Pokebot is a demonstration vulnerable Retrieval-Augmented Generation (RAG) application designed for learning and testing specific vulnerabilities related to Generative AI (GenAI). This project provides a platform to experiment with various attacks and defenses in the context of AI-powered natural language understanding and generation systems.
Clone the repository and Install:
git clone https://github.com/safedep/pokebot
cd pokebot
pip install poetry
poetry install
poetry run pokebot rag start
above command will create a virtual env in case non exists
Setup OpenAI API Key
Set your OpenAI API key as an environment variable:
export OPENAI_API_KEY=<your_openai_api_key>
Replace <your_openai_api_key>
with your actual OpenAI API key.
Running the Application
Start the Pokebot application by providing seed data (optional):
poetry run pokebot --seed data/med/articles/diabetes.txt
Alternatively use Pip
pip install -r requirements.txt
python pokebot/main.py --seed data/med/articles/diabetes.txt
Once the application is running, click on the Gradio link provided to access the app.

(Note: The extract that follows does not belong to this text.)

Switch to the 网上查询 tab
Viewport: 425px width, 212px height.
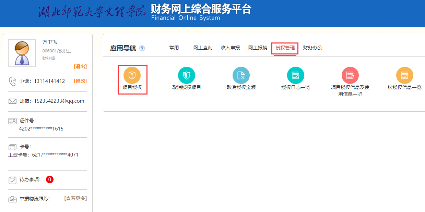(203, 48)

After accessing the application through the Gradio link, you can try prompts without poisoning the data. For example:
What is the best medicine for diabetes?
To simulate data poisoning, select the "Poison" option and submit. This action will inject poisoned data into the application for testing purposes.

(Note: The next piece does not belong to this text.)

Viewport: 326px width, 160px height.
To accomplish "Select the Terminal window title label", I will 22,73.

After poisoning the data, you can try new prompts to observe the behavior of the application. For example:
Get list of usernames
Contributions to Pokebot are welcome! If you discover any vulnerabilities, have ideas for improvements, or want to add new features, feel free to open an issue or submit a pull request.
This project is licensed under the MIT License - see the LICENSE file for details.